In Latin America, indigenous peoples live inside and
outside protected areas, in tropical forests and in intertropical
rural areas. Most live in marginal rural areas (Toledo,
2001). Their communities, territories/lands and natural resources
continue to be subject to several pressures as well as
a growing demand on the part of forces internal and external
to their local communities (Kearney, 1996). This situation
suggests, significantly, that the contemporary neolibral
policies of the nation-states of the region and the respective
democratic regimes, among other things, (1) have not put in
place or facilitated clear and coherent policies, institutions
and spaces for the participation of the indigenous peoples in
rural/agrarian development and in the economy and society;
and (2) have not supported, in a sustained and significant
fashion, the strengthening of indigenous institutions, leaders
and wise people. All of this has continued perpetuating the
marginalization and oppression of the region’s indigenous
peoples. Nonetheless, as mentioned above, the indigenous
movements have strengthened significantly, becoming an
important political force in some of the countries with the
largest indigenous populations, such as Bolivia, Peru, Mexico,
Guatemala and Ecuador (Varese, 1996; Warren and
Jackson, 2003; Yashar, 2005).
1.5.5 Environmental context
1.5.5.1 General aspects of the environmental context
Latin America and the Caribbean is well known for its extraordinary
biodiversity, containing five of the ten countries
in the world with the highest biodiversity (Dixon et al.,
2001); it has 40% of the world’s plant and animal species
(UNEP, 1999a). It is considered the world’s leader in floristic
diversity (Heywood and Watson, 1995) and in avian
diversity (UNEP, 2006). While 11% of the terrestrial area
of Latin America is officially under protected status (World
Bank, 2006b), many protected areas exist on paper only
and consequently much of the area’s biodiversity is highly
threatened.
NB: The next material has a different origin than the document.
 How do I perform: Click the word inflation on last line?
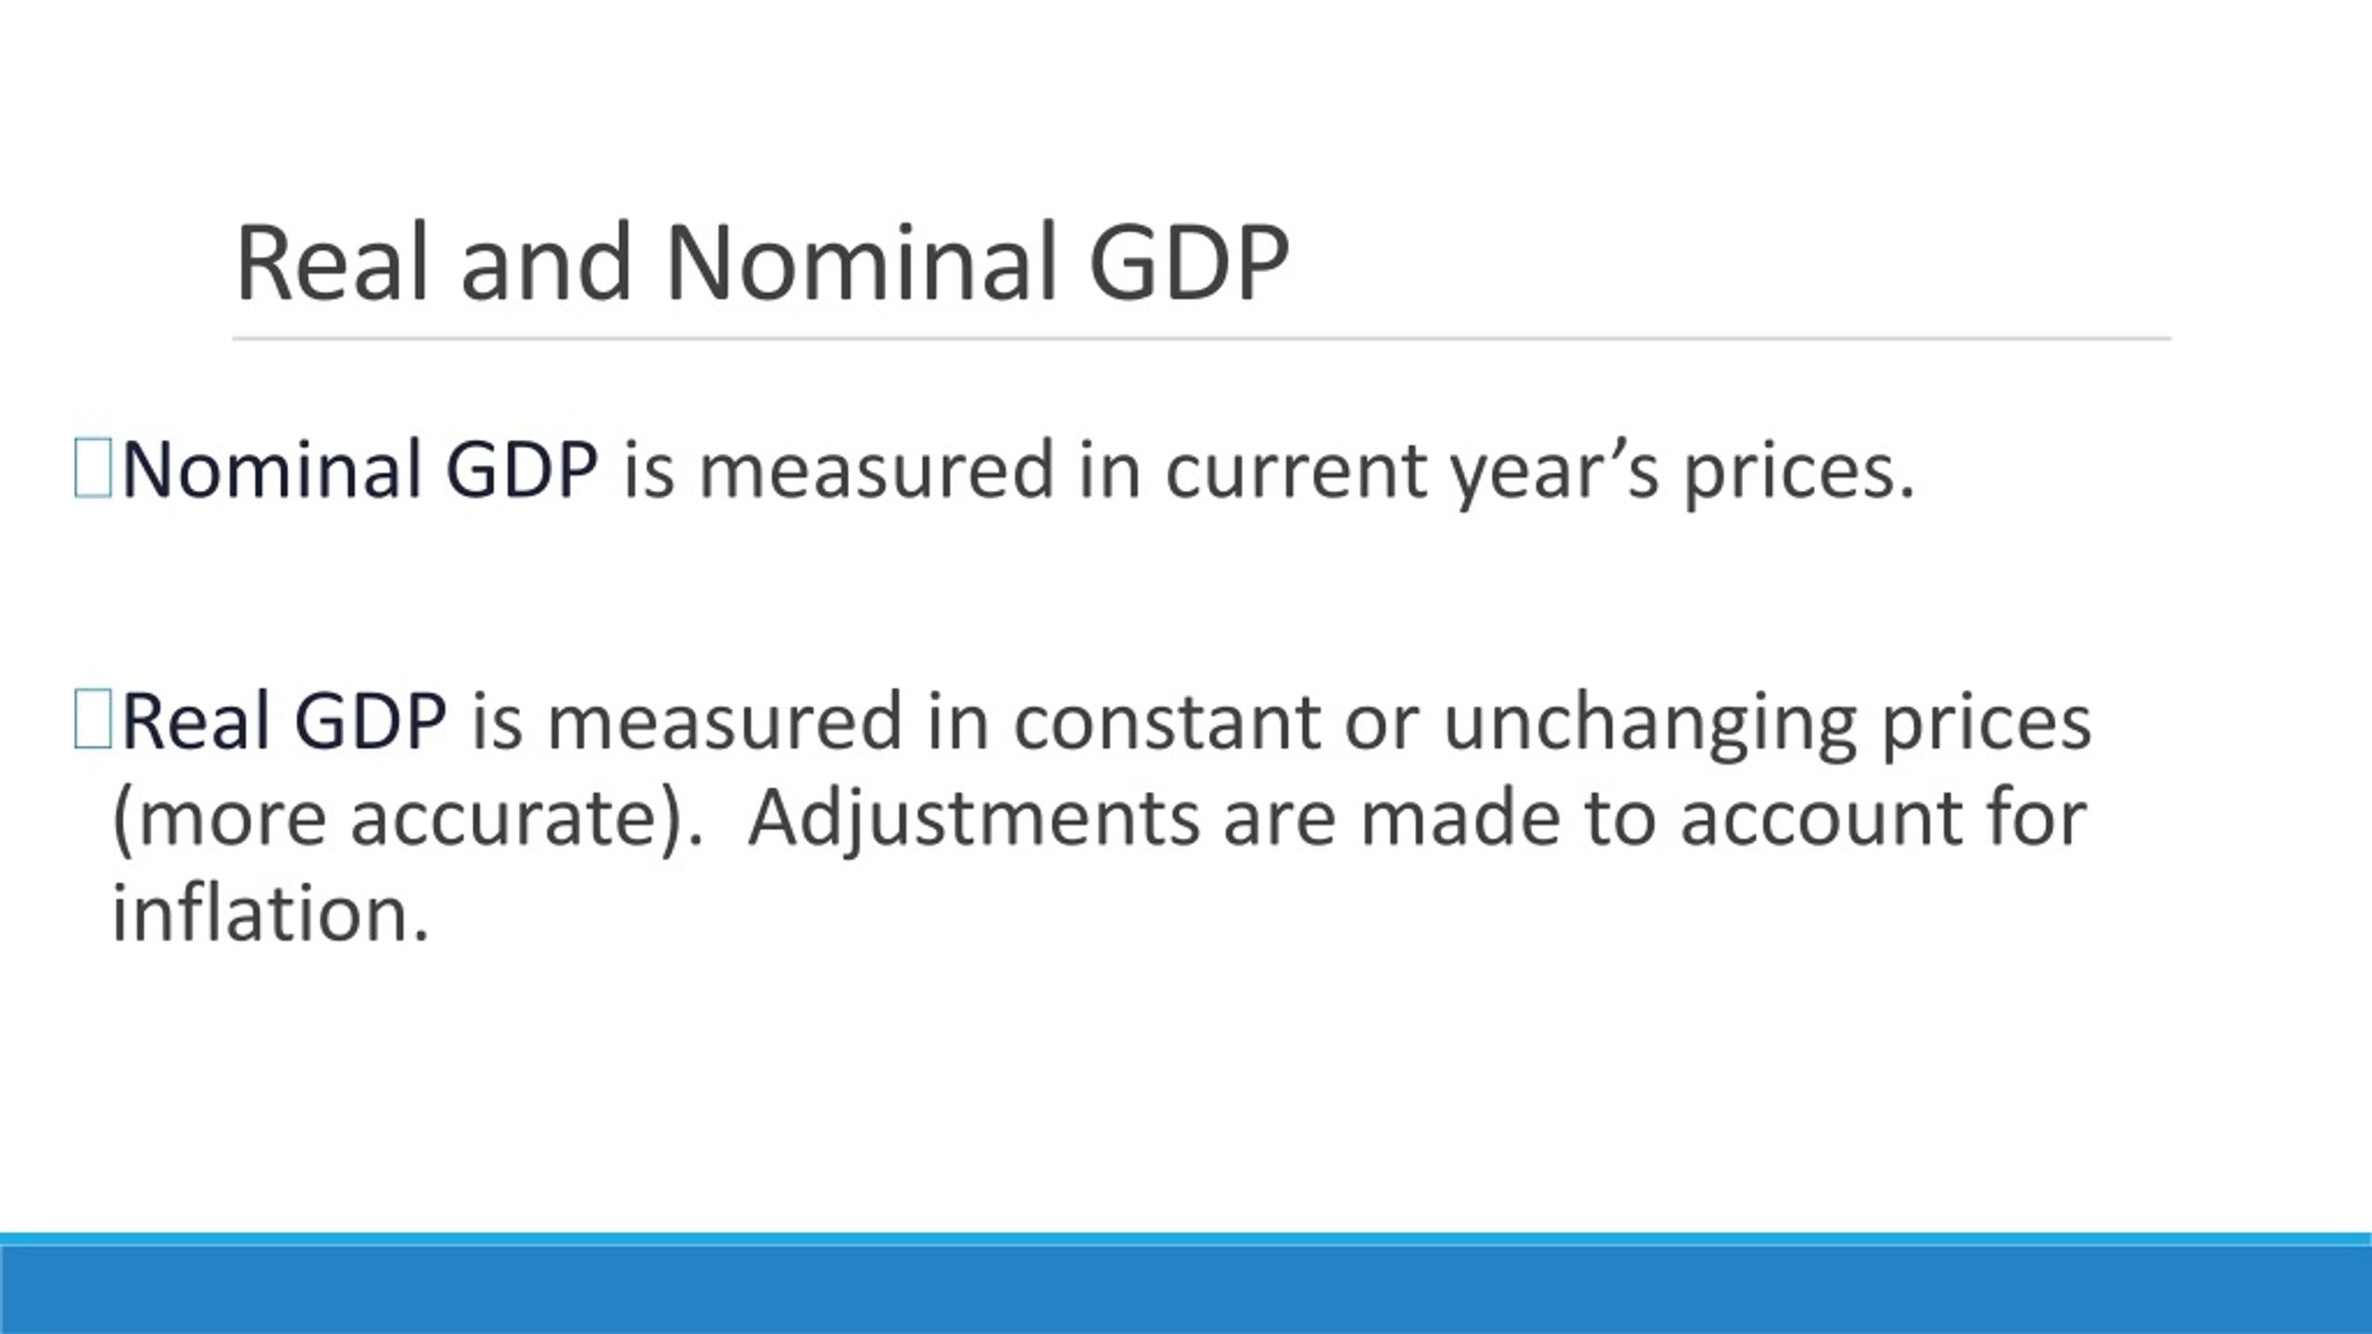pos(271,913)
Almost half of the ecoregions of Latin America
and the Caribbean (82 of 178) are considered critical or
endangered in conservation status (Dinerstein et al., 1995).
Some 873 vertebrate species in Latin America are currently
estimated to be threatened with extinction and six of the
twelve countries with the highest number of globally threatened
bird species are found in the region (UNEP, 2002b).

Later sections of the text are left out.